Что же дальше? Француз-гувернер? Потом любовь к дворовой девушке?.. Затем пансион... И вдруг пропала у Лермонтова охота продолжать эту повесть. Сначала он думал отбросить детство и всю предысторию и начать прямо от встречи Саши с Софьей, как звали даму света тогда, при первой встрече, еще девицей. Но потом вовсе раздумал. В душе его было какое-то опустошение. Ему казалось, что он угасает, что творческие силы его иссякли. И вот уже нет веры в себя, а дальше — больше: стал думать о самоубийстве... Легче всего — подставить себя под пулю на дуэли. Шутки его с товарищами по полку становились все более нетерпимыми. Он пробовал расшевелить то одного, то другого — нет... Терпеливы и снисходительны товарищи. «Насколько они лучше меня!» — думал он с горечью. Кое-кто стал избегать его... Даже Монго поглядывал на него с удивлением. Ему-то больше всех доставалось сарказма, эпиграмм и всяких bon mot от Лермонтова, но он в отличие от многих был более чуток. Он понимал, что это неспроста, ведь Мишель именно не простой человек... Ясно, что он страдает. Вот только нельзя было добиться — отчего.

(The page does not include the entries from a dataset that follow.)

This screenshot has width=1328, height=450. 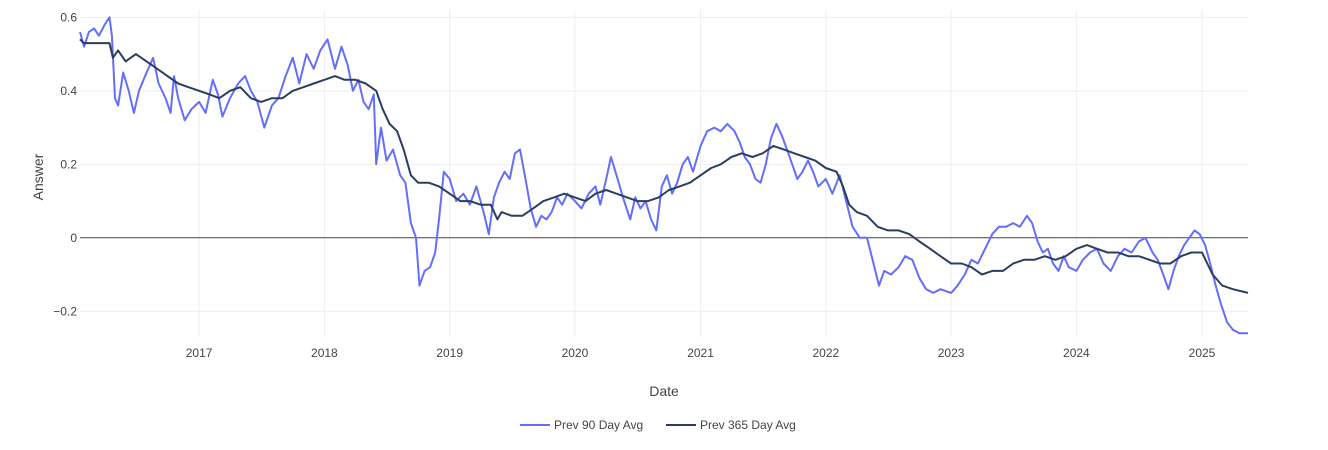 I want to click on y-tick-label: 0.6, so click(x=68, y=17).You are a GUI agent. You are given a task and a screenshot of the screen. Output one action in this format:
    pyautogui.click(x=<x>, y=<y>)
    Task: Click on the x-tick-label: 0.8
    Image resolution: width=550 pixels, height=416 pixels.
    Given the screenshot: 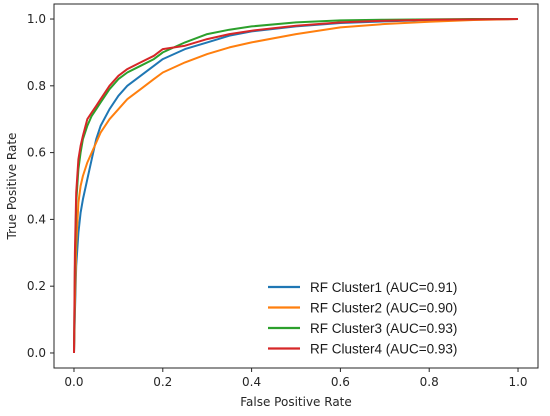 What is the action you would take?
    pyautogui.click(x=430, y=382)
    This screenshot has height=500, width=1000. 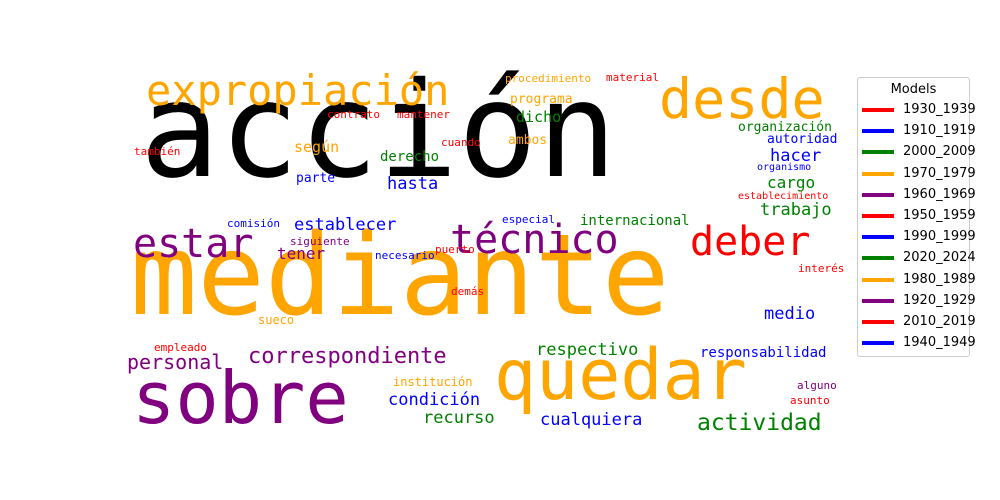 I want to click on word-43: comisión, so click(x=254, y=224).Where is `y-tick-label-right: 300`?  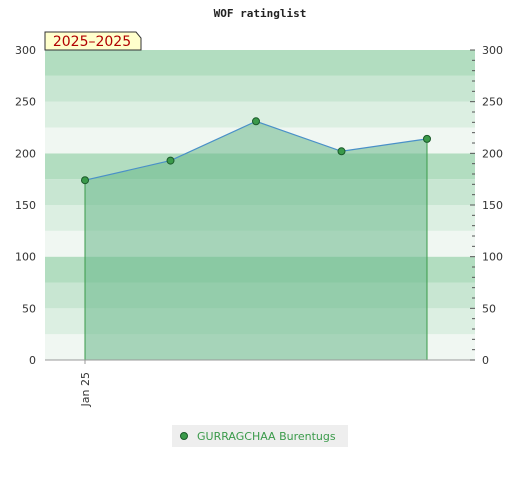 y-tick-label-right: 300 is located at coordinates (492, 50).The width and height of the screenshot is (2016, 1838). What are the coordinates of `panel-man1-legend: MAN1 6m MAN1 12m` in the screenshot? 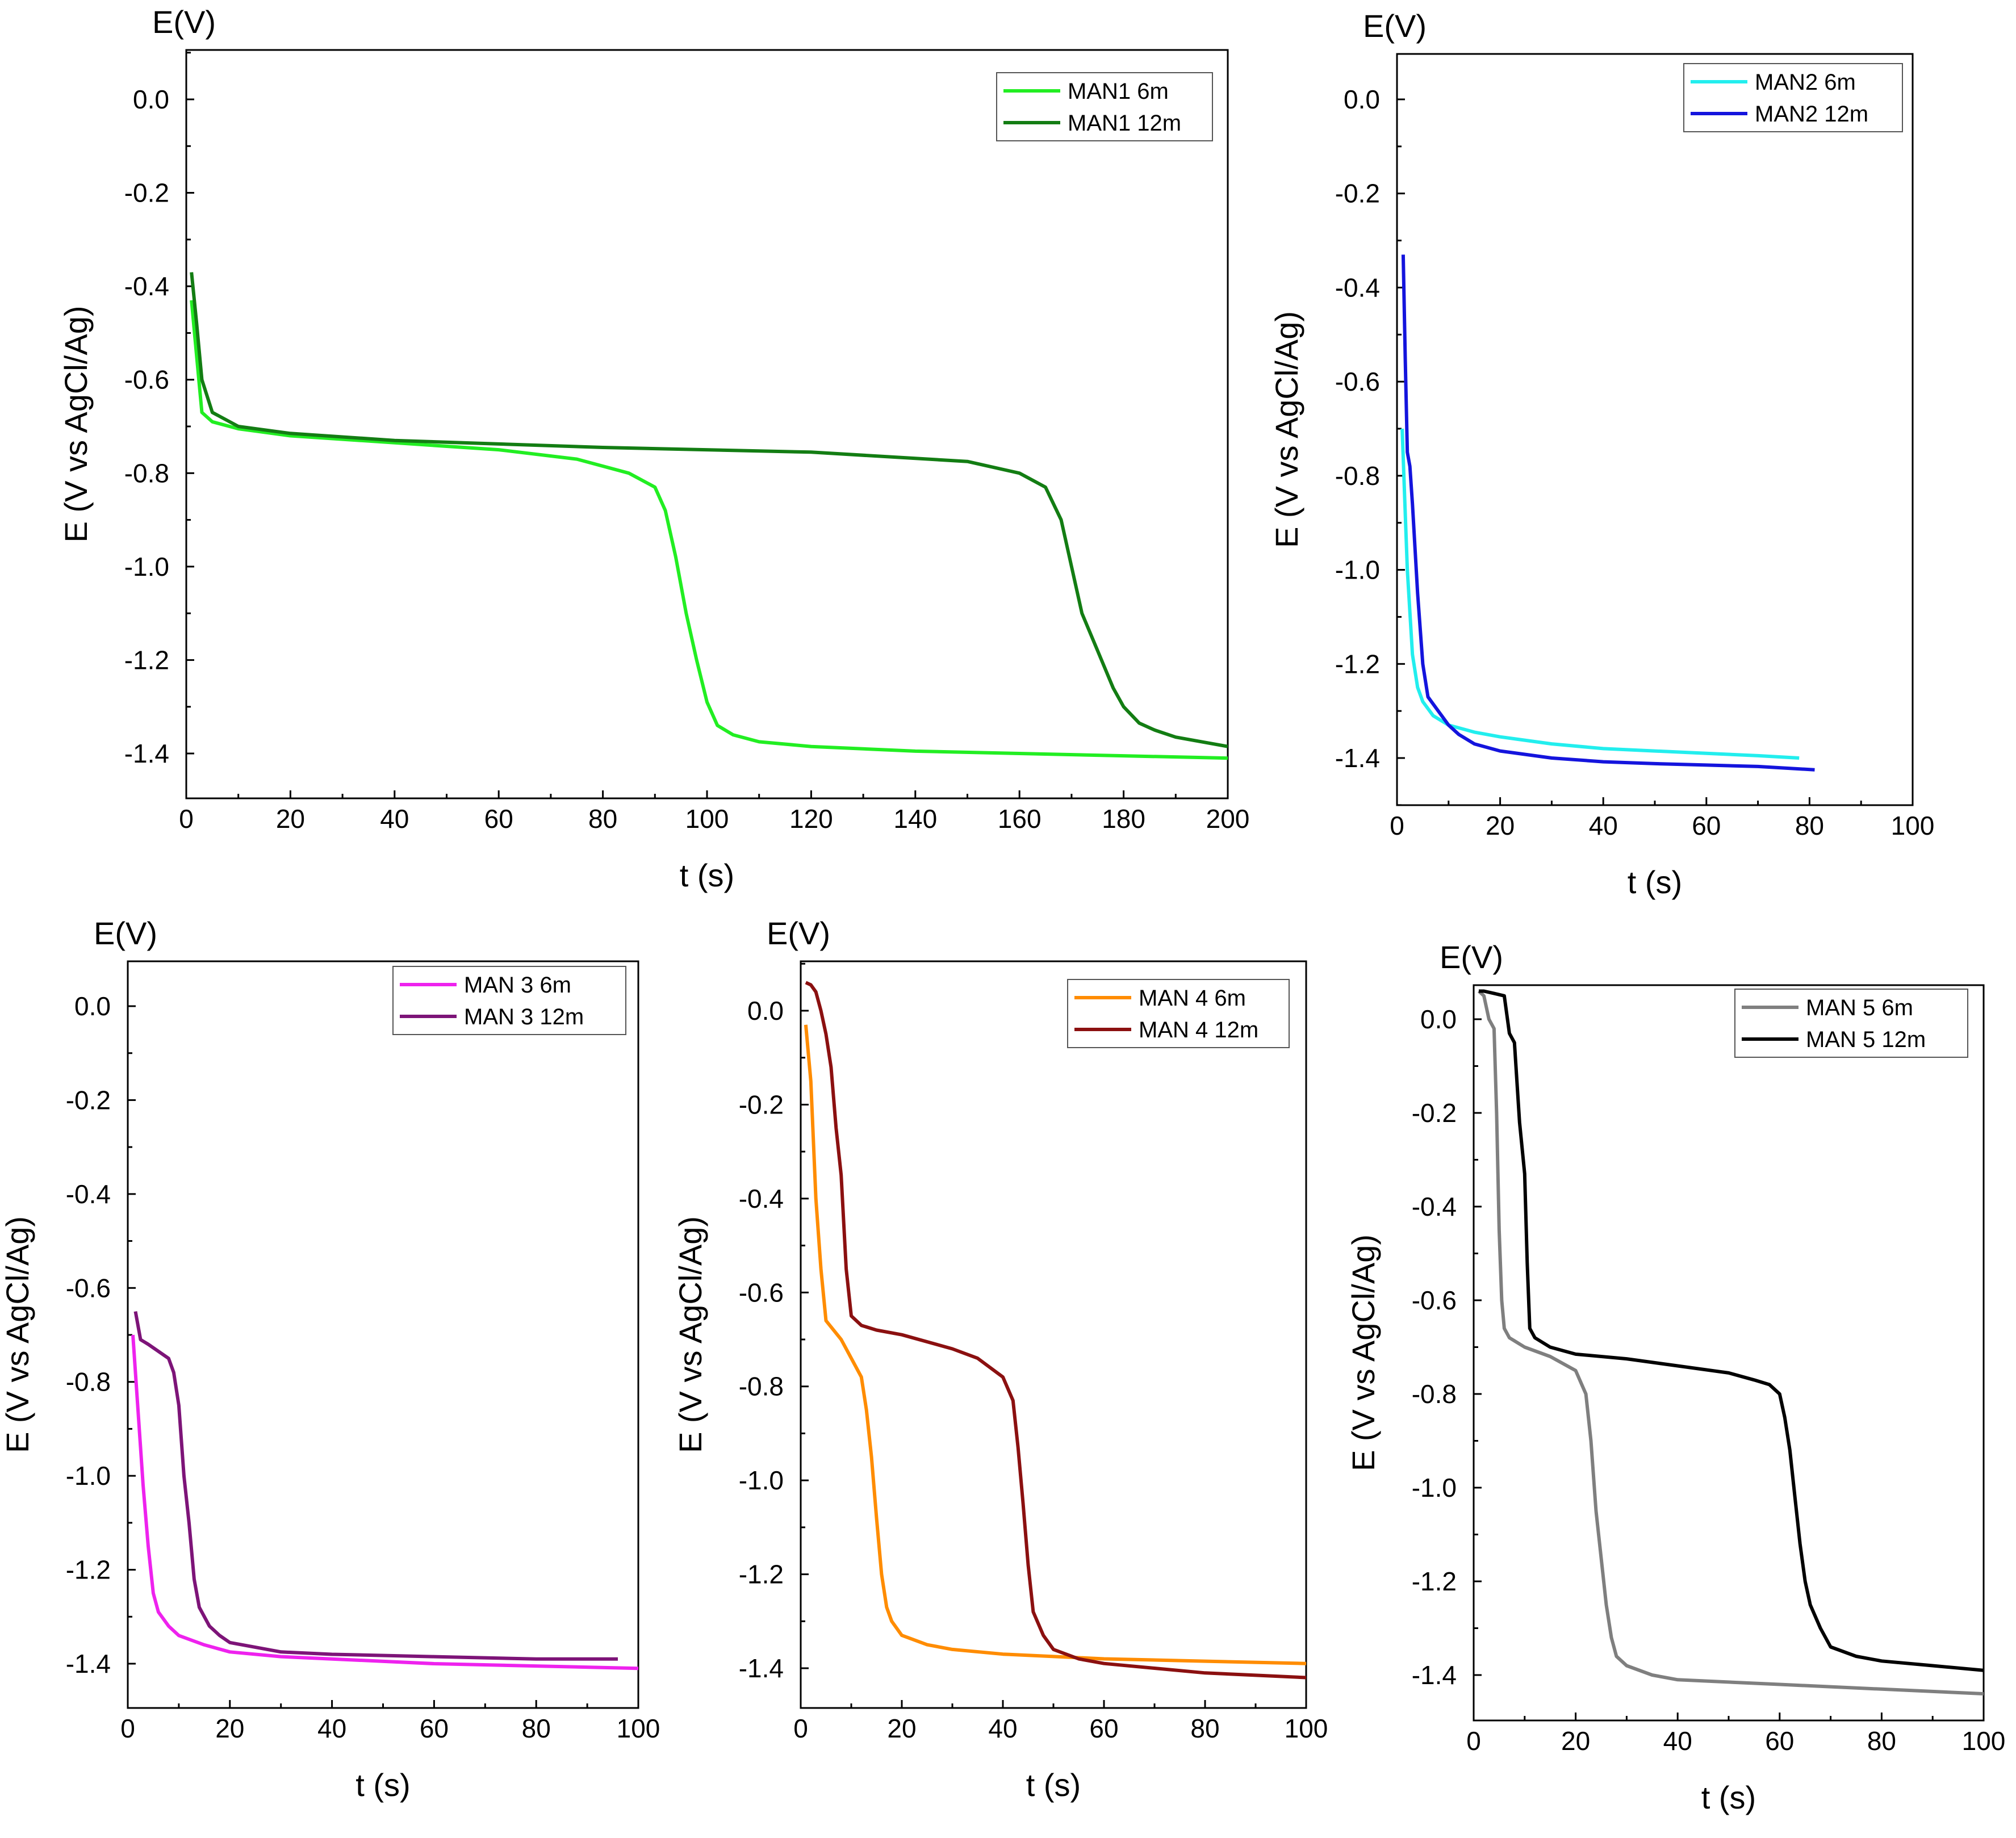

Написать повесть... Но ведь непросто какую-нибудь! Каких-нибудь — сотни! Их печет Франция; Жюль Жанен, сам повествователь, пишет, что повести «льются, как дождь, сыплются, как град»... Эти короткие историйки из жизни всех кругов общества, правдивые и вздорные, наполняют и русские журналы. Как высказался Сенковский, сам автор повестей: «Мы погибаем под повестями. Мы заповествуем вконец себя и наших современников...» Повести Пушкина и Гоголя тонут в океане, сотворенном Павловым, Марлинским, Погодиным, Одоевским, Марковым, Аладьиным, тем же Сенковским и многими, многими другими, все менее и менее талантливыми авторами... И все-таки пусть будет повесть Лермонтова — к тому все идет.